On March 13, PNG announced it had acquired 3D at Depth, which it described as a “a leading American subsea technology and services company”, for (US) $17.0-million.
“The acquisition of 3D at Depth builds upon Kraken’s expertise in subsea optical systems, developed through our SeaVision product line, and significantly expands our subsea service offering by adding high-value, high-margin solutions that feature differentiated capabilities,” CEO Greg Reid said. “With 3D at Depth, we are acquiring an industry leader with an established customer base, strong gross margins and gain an expanded presence in the United States, with new offices in Texas and Colorado. This acquisition immediately strengthens our presence in the U.S. Gulf region, complementing our historically strong book of subsea services work in northern Europe. This also provides Kraken with a strategic entry point into the U.S. market. Following completion of the acquisition, Kraken will be able to offer a more comprehensive suite of world-class subsea acoustic and optical imaging technologies and services, reinforcing our SAS, SeaVision and SeaPower capabilities. Additionally, establishing our first U.S.-based facilities enhances our ability to scale manufacturing operations in the U.S. as demand continues to grow.”

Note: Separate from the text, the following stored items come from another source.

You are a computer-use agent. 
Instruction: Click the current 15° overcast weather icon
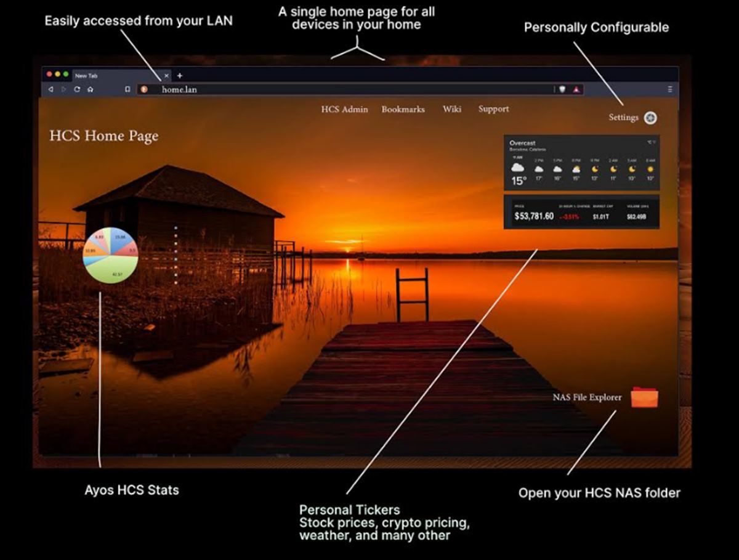click(517, 168)
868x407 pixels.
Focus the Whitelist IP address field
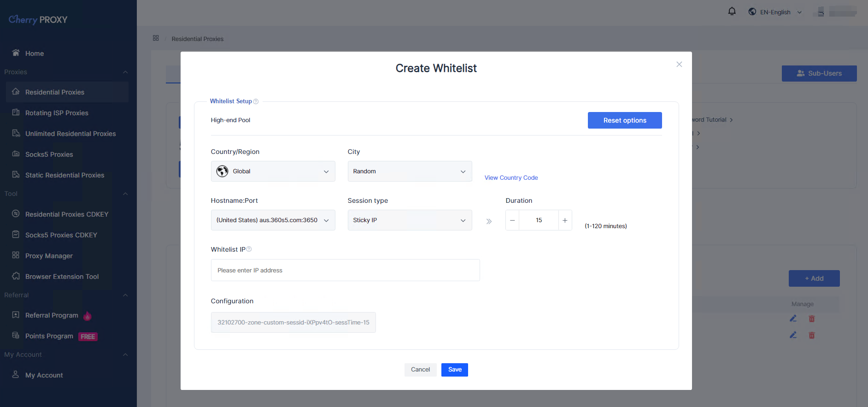[345, 271]
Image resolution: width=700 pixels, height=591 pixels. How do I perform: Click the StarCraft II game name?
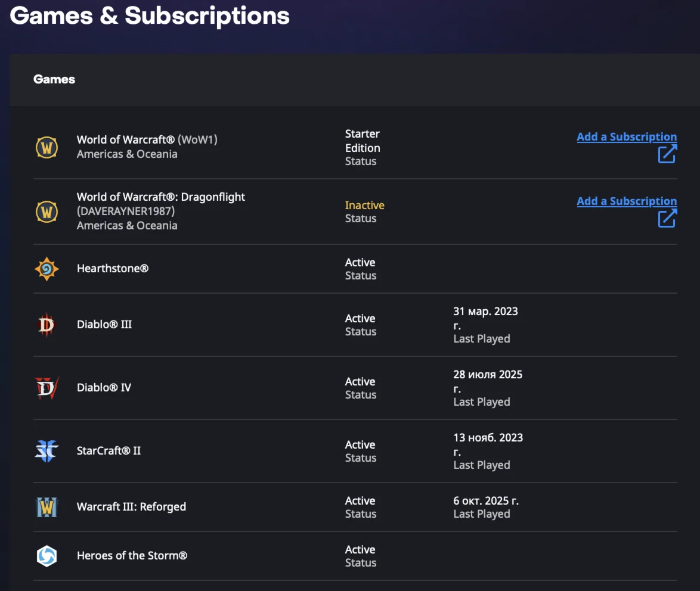109,451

Leung says this should work right out of the gate.
“We expect there to be good operational synergies between 3D at Depth and Kraken’s existing (~20M+ revenues per year) services business, which is comprised primarily of its acquired PanGeo Subsea business (high-resolution 3D acoustic imaging solutions for the sub-seabed),” he wrote. “This acquisition also establishes Kraken’s first US-based facilities, which enhances its ability to scale manufacturing operations in the US as demand continues to grow (also helping to mitigate potential tariff concerns).”

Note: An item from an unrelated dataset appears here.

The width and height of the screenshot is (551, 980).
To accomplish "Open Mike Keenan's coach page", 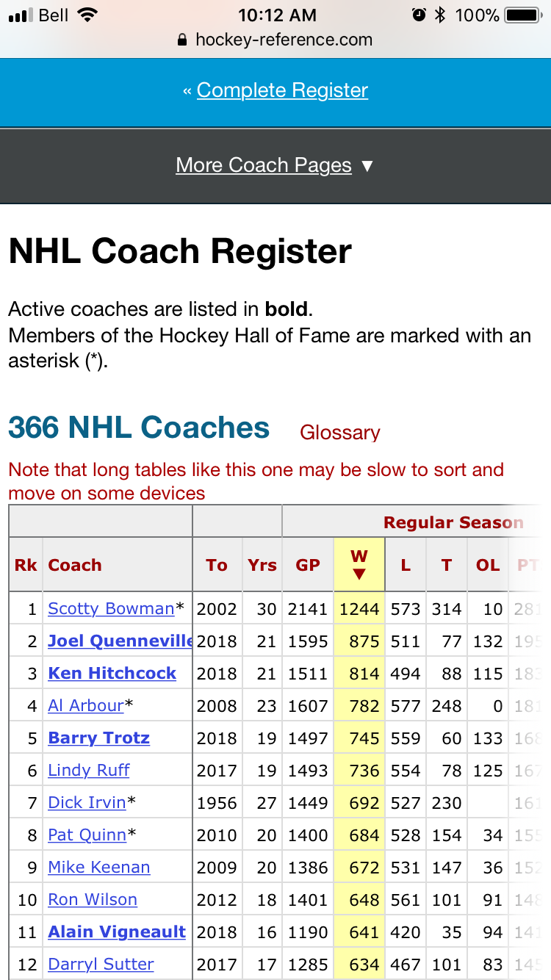I will click(x=99, y=868).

In a research update to clients March 24, Leung maintained his “Buy” rating and price target of $3.25 on PNG, implying a return of 25% at the time of publication.
Leung thinks the company will post Adjusted EBITDA of $26.9-million on revenue of $115=6.1-million in fiscal 2025. He expects those numbers will improve to Adjusted EBITDA of $33.4-million on revenue of $129.4-million in fiscal 2026.
“We are maintaining our estimates pending the release of Q4 2024 results (expected mid-April). However, we do view this transaction as being a net positive for Kraken. We maintain our Buy rating and $3.25 target, which is based on 25x CY26e EV/EBITDA,” the analyst added.